What's wanted is a faithful retyping of every entry, pictures excluded.

*DATA FOR REVIEW*:
▼▼▼

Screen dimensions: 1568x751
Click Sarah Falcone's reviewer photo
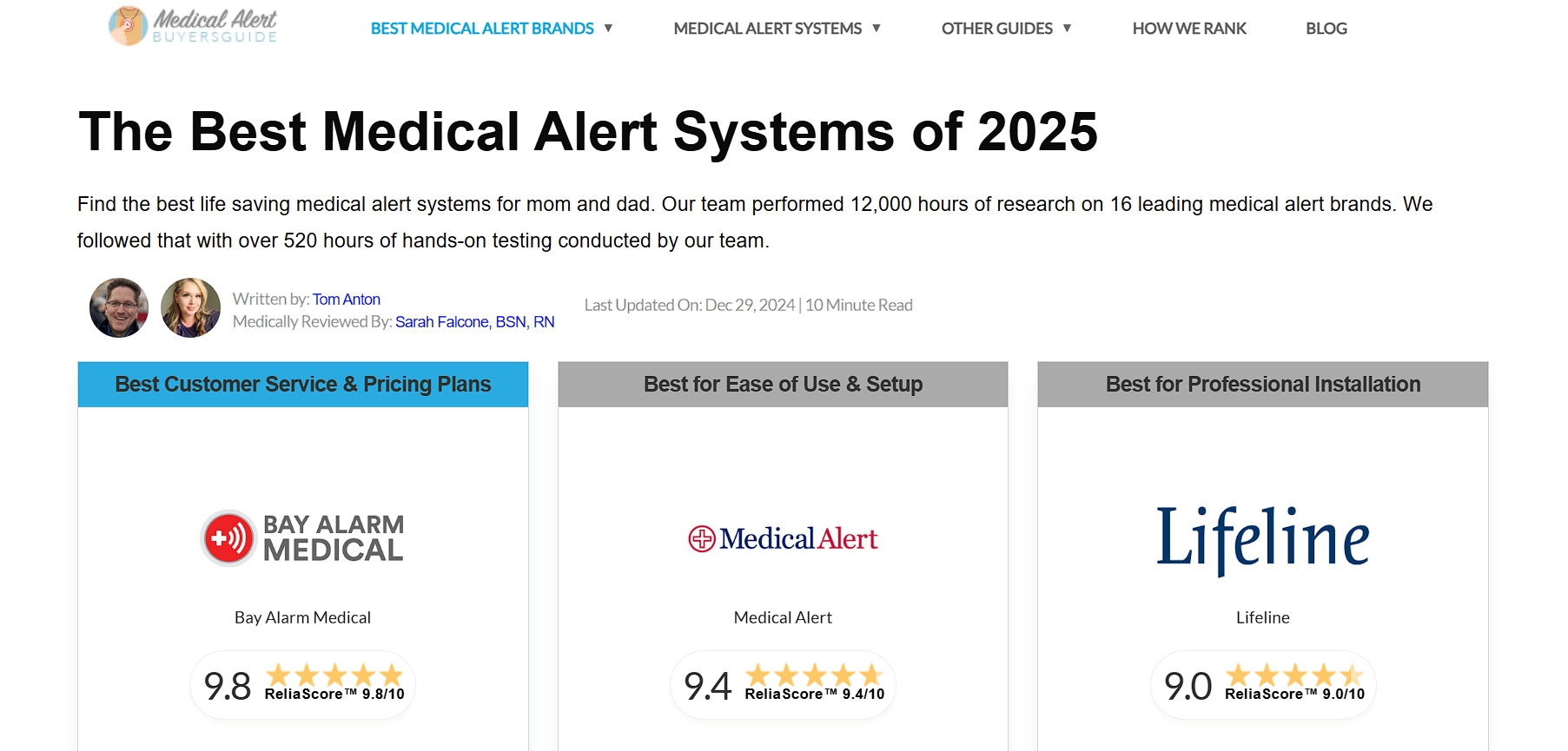190,307
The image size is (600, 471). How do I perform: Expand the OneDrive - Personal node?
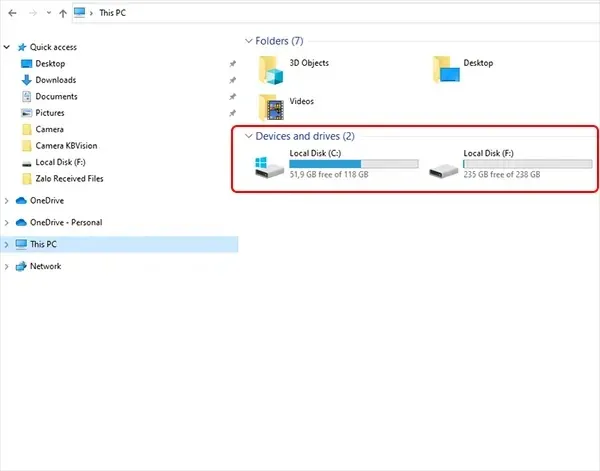coord(8,223)
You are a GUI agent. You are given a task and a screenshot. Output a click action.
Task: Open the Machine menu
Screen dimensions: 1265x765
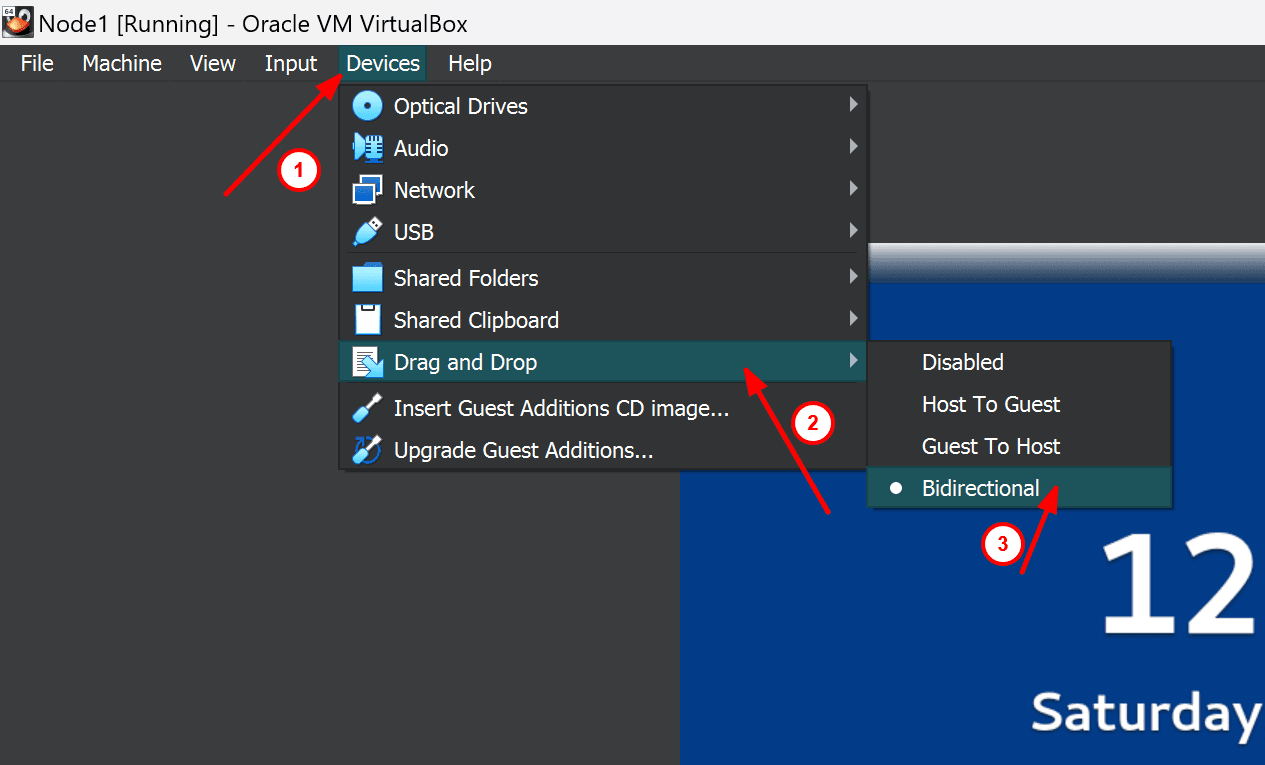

▲▲▲

*OUTPUT FOR THIS TASK*:
Screen dimensions: 1568x751
Click Sarah Falcone's reviewer photo
190,307
The image size is (600, 471). How do I perform: Expand the OneDrive - Personal node?
coord(8,223)
You are a GUI agent. You are given a task and a screenshot. Output a click action.
Task: Open the Machine menu
Screen dimensions: 1265x765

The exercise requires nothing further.